Tuesday, May 17, 2016

Bill Walton: A San Diego Hero Who Keeps on Giving

In 1983, I accepted a position as communications director for the San Diego-Imperial Chapter of the March of Dimes. Over the next three years, I would work with numerous celebrities like Jonas Salk, Marion Ross, Hal Linden, Tom Selleck, Dan Fouts, Steve Garvey, TV news anchors, and elected officials, who donated their time to charity causes. But it was during my first week on the job, when I delivered an award to an athlete unable to attend the annual dinner, I met perhaps the most impressive celebrity I would encounter throughout my career. Bill Walton, who played basketball for the San Diego Clippers from 1979-1985 (Bill Walton NBA Bio), was a giant at six-foot-eleven, but his height shrunk in comparison to his heart. I was thrilled when he gave me tickets to attend the game that night. Little did I know, he was the one who always gave, still gives, and will never stop giving.

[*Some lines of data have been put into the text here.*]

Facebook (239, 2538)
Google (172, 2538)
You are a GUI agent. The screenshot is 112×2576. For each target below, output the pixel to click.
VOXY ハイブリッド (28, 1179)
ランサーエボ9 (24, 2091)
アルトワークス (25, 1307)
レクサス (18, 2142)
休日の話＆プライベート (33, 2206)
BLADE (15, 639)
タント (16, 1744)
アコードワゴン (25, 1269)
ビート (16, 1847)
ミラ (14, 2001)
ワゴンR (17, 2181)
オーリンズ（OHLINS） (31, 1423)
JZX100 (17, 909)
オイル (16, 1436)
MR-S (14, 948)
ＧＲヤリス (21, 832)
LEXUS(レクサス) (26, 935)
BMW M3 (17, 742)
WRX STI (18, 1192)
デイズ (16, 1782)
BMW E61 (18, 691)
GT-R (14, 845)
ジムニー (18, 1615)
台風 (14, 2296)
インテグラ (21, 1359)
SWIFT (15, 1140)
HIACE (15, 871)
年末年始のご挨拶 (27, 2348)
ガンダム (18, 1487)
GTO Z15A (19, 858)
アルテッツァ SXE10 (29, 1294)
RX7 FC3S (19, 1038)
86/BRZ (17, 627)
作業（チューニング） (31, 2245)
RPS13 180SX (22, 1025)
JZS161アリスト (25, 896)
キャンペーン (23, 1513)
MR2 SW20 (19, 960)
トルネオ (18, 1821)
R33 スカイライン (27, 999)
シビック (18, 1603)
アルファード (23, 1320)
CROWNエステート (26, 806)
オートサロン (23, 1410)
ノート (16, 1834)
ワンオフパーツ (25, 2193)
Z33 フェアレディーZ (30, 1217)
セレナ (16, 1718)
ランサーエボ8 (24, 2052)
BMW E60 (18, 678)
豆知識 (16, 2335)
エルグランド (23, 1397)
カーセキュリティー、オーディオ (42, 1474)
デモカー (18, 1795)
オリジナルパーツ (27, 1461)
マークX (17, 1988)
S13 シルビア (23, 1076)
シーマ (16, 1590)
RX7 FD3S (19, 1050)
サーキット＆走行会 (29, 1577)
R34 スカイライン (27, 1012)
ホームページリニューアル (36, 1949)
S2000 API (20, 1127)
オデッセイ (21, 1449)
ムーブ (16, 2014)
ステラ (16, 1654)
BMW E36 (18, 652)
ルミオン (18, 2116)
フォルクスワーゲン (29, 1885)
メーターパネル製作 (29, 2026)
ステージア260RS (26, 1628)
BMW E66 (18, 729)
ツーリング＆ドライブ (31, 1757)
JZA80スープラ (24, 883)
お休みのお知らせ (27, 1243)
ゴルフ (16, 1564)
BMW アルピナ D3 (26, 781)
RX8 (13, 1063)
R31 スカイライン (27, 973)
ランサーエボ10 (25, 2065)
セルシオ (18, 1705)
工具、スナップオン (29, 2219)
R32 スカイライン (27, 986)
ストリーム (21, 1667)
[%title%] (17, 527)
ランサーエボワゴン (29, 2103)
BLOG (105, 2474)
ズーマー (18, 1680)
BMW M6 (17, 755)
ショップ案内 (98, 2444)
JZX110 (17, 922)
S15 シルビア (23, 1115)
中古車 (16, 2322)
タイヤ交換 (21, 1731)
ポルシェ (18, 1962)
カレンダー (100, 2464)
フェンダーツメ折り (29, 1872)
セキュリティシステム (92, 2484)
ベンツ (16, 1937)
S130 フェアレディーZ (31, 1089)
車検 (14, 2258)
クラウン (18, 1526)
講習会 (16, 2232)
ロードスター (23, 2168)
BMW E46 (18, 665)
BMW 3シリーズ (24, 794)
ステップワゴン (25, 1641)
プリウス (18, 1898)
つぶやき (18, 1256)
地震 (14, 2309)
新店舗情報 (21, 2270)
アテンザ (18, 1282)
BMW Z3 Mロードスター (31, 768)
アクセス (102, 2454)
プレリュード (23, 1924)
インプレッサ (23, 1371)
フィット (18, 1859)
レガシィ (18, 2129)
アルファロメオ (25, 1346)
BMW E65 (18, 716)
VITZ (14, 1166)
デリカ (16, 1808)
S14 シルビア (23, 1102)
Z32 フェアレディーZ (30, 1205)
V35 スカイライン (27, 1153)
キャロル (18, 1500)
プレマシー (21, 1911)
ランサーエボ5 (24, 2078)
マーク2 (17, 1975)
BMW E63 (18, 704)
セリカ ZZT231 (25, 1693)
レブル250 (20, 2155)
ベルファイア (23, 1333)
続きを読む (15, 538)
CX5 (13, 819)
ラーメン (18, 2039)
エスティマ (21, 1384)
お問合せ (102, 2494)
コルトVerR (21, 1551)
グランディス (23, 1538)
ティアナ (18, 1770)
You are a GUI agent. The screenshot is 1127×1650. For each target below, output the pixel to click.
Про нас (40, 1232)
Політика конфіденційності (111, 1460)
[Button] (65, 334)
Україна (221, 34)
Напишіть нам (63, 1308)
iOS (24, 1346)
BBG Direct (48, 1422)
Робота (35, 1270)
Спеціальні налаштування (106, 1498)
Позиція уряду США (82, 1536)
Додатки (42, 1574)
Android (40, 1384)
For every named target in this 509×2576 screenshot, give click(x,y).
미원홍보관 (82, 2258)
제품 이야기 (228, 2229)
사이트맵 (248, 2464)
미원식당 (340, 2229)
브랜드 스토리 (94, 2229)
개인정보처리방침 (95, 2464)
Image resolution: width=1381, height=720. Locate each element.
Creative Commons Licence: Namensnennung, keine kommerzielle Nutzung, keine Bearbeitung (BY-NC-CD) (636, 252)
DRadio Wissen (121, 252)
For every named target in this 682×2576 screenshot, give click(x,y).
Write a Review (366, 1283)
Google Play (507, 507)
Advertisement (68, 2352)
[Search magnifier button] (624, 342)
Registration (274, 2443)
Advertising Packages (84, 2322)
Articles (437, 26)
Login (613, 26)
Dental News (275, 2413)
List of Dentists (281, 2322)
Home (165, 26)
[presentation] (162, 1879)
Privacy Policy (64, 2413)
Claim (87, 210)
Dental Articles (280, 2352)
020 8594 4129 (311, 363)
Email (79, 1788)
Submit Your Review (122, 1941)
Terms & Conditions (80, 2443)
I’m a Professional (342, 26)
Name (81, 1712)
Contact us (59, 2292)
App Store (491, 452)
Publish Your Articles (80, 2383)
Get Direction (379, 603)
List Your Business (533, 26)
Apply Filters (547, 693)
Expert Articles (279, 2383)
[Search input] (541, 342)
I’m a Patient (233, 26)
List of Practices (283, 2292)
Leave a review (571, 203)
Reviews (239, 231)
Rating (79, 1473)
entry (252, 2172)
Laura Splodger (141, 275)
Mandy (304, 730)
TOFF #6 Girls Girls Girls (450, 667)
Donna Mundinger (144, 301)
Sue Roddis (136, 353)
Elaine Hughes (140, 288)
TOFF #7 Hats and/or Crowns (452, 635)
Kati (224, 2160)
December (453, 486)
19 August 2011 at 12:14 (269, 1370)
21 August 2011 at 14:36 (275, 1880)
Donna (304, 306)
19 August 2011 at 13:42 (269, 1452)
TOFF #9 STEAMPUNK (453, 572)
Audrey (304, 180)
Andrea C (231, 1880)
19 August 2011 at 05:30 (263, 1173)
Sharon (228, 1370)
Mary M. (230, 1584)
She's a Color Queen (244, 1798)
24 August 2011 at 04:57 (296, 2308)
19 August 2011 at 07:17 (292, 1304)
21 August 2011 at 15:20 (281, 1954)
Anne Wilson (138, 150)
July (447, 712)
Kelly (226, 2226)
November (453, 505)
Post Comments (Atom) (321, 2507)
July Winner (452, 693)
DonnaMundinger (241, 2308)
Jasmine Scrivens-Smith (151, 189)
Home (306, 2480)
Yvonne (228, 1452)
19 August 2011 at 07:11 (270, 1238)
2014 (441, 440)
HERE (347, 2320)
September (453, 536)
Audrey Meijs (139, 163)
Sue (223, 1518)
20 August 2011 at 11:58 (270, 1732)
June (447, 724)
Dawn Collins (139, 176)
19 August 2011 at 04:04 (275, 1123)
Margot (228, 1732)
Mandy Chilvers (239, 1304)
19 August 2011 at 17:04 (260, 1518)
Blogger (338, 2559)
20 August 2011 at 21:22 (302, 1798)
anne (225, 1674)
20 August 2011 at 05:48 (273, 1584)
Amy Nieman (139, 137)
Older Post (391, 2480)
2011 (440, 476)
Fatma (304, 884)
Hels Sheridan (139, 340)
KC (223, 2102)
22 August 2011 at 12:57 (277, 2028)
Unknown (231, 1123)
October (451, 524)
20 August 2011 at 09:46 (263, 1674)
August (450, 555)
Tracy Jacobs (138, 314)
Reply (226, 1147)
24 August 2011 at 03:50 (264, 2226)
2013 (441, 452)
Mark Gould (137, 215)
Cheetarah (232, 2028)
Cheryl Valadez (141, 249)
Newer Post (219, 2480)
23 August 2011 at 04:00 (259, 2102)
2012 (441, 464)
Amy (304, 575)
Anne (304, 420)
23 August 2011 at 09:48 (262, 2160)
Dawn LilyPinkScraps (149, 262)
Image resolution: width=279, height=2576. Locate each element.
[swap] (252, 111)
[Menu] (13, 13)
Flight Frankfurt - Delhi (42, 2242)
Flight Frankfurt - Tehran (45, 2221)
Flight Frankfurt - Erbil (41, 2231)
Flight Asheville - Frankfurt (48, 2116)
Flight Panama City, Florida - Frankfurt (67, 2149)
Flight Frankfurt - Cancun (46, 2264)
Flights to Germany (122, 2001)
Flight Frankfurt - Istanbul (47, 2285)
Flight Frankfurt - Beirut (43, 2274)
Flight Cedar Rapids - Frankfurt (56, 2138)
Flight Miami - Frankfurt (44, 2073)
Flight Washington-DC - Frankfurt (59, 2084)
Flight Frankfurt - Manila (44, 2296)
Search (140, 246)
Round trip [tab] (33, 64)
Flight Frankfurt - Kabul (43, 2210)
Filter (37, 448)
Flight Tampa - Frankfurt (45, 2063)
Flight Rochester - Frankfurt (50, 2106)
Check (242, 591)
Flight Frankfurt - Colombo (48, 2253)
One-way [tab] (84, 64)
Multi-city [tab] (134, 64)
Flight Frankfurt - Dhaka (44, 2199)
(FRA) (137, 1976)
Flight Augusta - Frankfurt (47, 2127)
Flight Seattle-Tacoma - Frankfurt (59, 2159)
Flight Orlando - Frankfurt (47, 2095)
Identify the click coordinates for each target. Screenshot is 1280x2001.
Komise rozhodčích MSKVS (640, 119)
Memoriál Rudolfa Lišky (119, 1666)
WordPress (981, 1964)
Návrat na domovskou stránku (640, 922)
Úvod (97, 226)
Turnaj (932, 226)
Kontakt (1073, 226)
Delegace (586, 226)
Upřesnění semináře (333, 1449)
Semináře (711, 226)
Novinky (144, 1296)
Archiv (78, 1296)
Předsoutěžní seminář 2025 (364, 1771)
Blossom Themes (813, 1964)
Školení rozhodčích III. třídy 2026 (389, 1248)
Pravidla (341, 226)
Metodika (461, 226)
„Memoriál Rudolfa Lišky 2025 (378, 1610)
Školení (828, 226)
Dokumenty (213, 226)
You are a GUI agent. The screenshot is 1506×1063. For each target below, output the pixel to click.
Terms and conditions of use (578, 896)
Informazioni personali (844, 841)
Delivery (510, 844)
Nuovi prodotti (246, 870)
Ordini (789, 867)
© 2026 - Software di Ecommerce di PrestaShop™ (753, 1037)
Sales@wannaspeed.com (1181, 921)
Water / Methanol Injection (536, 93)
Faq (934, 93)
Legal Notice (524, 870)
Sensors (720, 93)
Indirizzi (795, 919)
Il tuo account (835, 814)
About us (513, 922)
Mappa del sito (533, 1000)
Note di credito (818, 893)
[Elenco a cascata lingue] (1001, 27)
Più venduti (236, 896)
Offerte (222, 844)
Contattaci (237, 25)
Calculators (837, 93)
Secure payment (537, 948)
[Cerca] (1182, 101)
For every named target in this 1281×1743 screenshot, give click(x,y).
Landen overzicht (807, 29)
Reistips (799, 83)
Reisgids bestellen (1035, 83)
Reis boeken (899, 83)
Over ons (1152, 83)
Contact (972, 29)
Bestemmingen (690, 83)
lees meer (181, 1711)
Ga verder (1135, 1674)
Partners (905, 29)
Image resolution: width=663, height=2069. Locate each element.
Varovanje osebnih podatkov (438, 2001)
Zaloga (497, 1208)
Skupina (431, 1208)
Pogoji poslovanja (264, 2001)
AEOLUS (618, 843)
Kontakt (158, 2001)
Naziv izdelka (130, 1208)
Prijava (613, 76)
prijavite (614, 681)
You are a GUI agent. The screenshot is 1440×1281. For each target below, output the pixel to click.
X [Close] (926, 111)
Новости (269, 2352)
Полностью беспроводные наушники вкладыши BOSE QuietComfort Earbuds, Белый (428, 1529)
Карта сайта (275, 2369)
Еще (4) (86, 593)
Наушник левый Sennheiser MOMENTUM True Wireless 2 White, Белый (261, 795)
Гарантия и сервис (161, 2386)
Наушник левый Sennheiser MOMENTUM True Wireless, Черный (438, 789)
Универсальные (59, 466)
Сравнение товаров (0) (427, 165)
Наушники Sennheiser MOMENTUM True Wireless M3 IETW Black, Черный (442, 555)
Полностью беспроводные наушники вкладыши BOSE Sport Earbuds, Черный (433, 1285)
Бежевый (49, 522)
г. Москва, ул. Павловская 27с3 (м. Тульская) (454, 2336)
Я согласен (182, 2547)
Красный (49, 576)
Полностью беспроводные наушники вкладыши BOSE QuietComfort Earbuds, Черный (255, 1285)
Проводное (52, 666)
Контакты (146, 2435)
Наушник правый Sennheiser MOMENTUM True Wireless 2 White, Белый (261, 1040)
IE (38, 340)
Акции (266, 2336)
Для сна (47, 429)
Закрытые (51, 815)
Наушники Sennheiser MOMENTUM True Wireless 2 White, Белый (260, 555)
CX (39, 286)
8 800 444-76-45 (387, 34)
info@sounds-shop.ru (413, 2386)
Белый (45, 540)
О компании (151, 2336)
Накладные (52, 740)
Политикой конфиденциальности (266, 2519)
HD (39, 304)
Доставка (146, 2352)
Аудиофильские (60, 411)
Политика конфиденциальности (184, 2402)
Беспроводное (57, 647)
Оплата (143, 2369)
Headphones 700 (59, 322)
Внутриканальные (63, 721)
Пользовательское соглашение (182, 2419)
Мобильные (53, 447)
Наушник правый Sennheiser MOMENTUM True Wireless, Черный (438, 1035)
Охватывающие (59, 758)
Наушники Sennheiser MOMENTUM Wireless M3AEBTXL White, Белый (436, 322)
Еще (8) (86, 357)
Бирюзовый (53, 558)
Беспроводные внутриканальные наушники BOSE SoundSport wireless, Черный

Charlie Neumann: San Diego Union-Tribune
Walton's astounding career achievements were the result of years of blood, sweat, guts, doctors, and broken bones. He entered the pros as a stand out player with enormous promise, but dozens of injuries starting at Helix High School in La Mesa and continuing for decades throughout his career (and beyond) led to one of the most acclaimed, but erratic bios in NBA history. The professional arc is littered with absences caused by the injuries and surgeries, but propelled by superhuman courage to rebound. Underneath it all, Walton never allowed the setbacks to stop him from giving his all, at the goal line or the donor line.

The recipient of countless awards and accolades, he's often remembered as the UCLA superstar and boisterous, outspoken redhead and Grateful Dead super-fan who wore tie-died shirts before he evolved into the more mature man of legendary fame as an uncompromising competitor and community icon. Never one to seek recognition for his charitable work, Walton's passionate support of other athletes, local charities, and scores of people whose names you've never heard reveal the true man. For so many reasons, it's pure gratification to see the Bill Walton bronze statue unveiled this weekend in Mission Bay. An exuberant figure stands next to a bicycle with arms outstretched. The image is one of sheer joy, a symbol of Walton's love for San Diego and the golden athlete with the big heart. See the U-T story: Bronzed Bill Walton Is San Diego Gold Standard.

The timing of the statue coincides with the March 22nd publication of Walton's memoir, which you can hear him read (Coach Wooden and UCLA days) in that unique, broadcaster voice at: Back From the Dead by Bill Walton. The book reveals a lifetime of struggles and recoveries, from stuttering as a child and young athlete, to the nonstop injuries and hospitalizations, to 2008, when a collapsed spine left him crawling on the floor for three years. In 2012, Walton publicly regretted that he hadn't been able to help Junior Seau, a friend whose shocking, untimely death was linked to a chronic brain injury caused by football concussions. In an interview about Seau, Walton evokes heartfelt sadness and a palpable memory of his own near suicide: Bill Walton Sad He Couldn't Help Seau.

A rare and revered champion, Bill Walton personifies what it means to never give up and never quit giving. The city of San Diego and thousands more, lucky recipients of his generous heart, give thanks to Bill Walton from the bottom of ours.